→ What is expected
Each entry that follows is to be duplicated exactly, without its images.

→ Records for this task
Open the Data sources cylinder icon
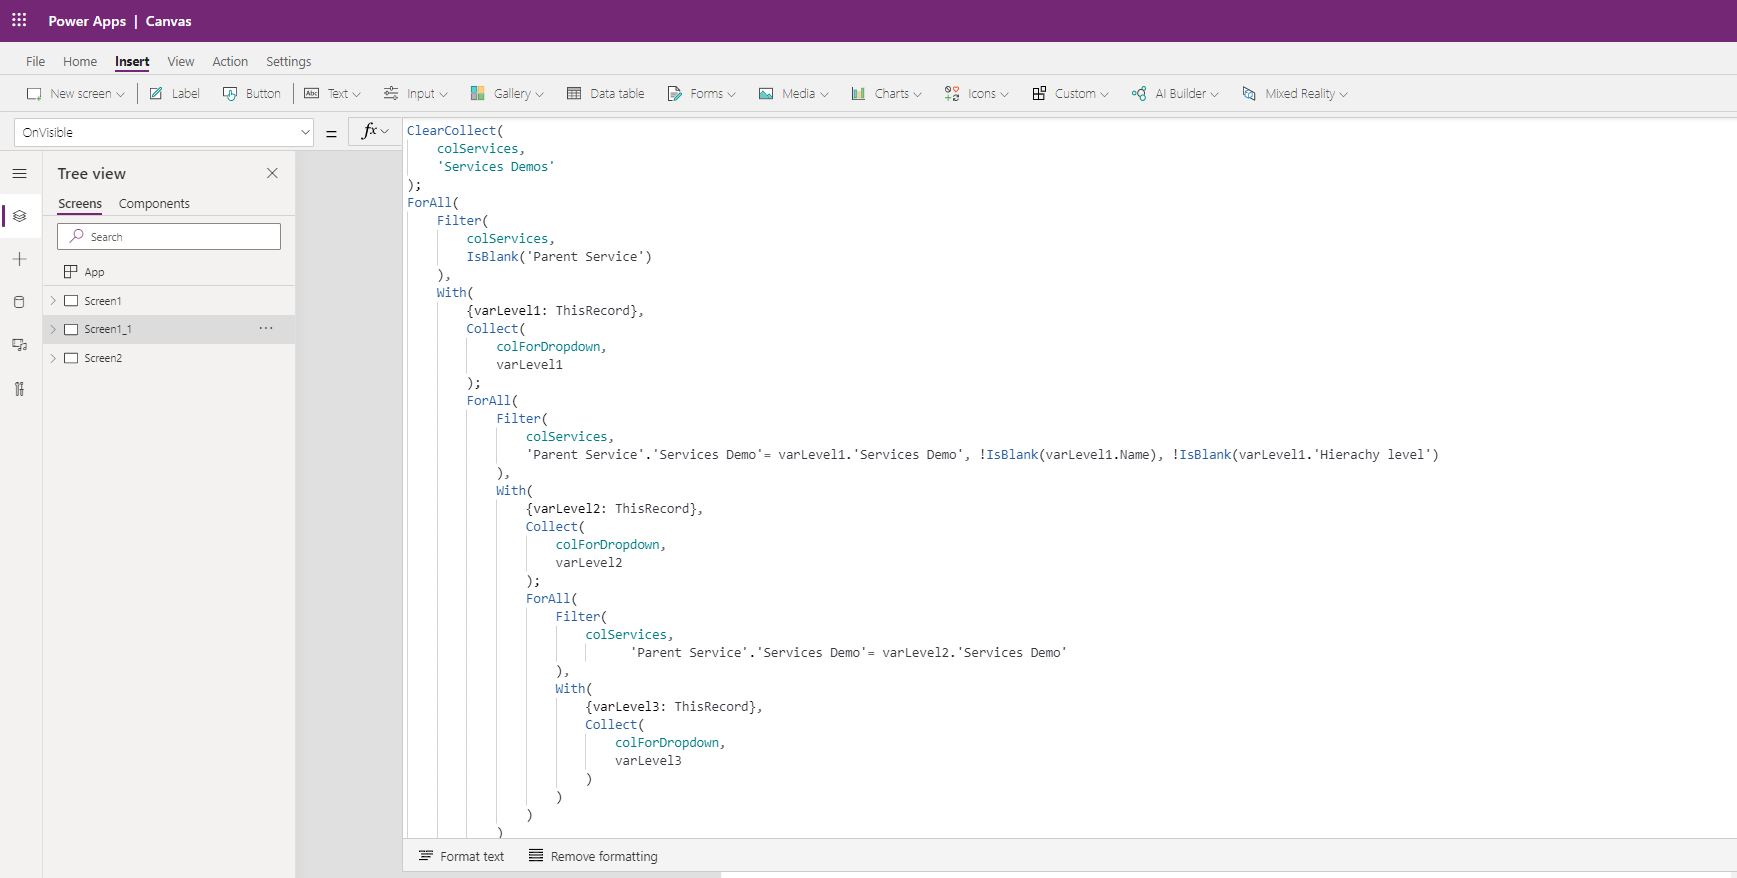This screenshot has width=1737, height=878. (x=19, y=302)
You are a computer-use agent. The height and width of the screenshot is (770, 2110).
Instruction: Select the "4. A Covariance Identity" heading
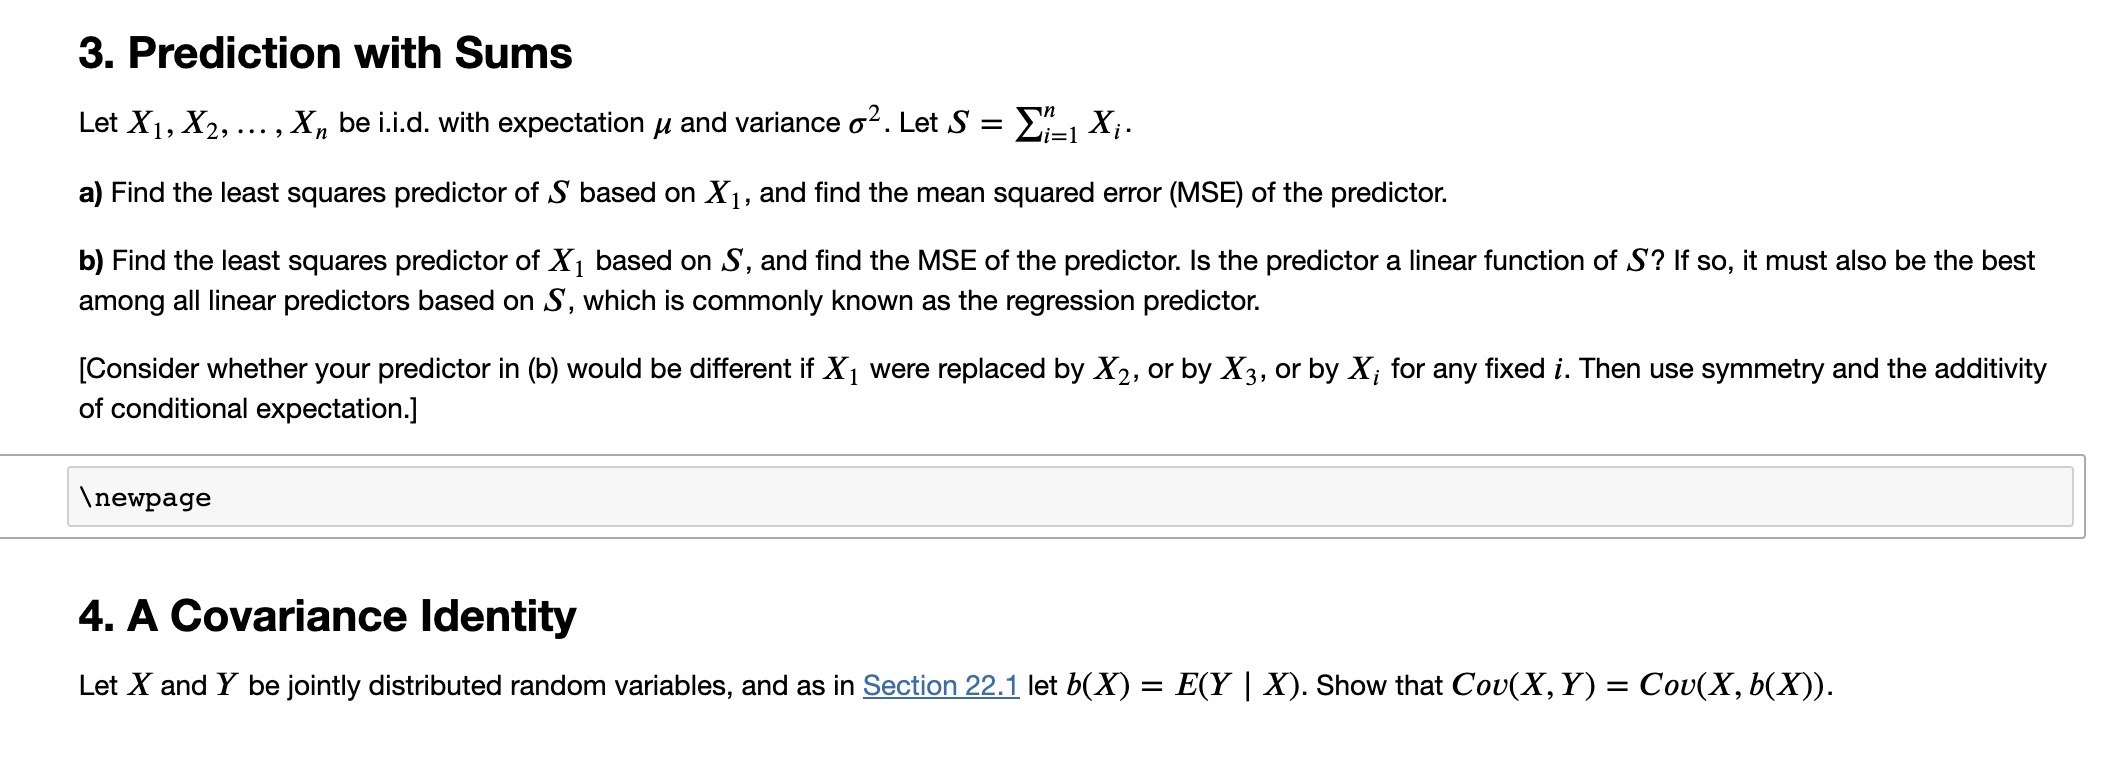pyautogui.click(x=327, y=616)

→ Solved exercise
Open the Data sources cylinder icon
This screenshot has width=1737, height=878. (x=19, y=302)
You are a computer-use agent. The height and width of the screenshot is (770, 2110).
Instruction: Select the "4. A Covariance Identity" heading
pyautogui.click(x=327, y=616)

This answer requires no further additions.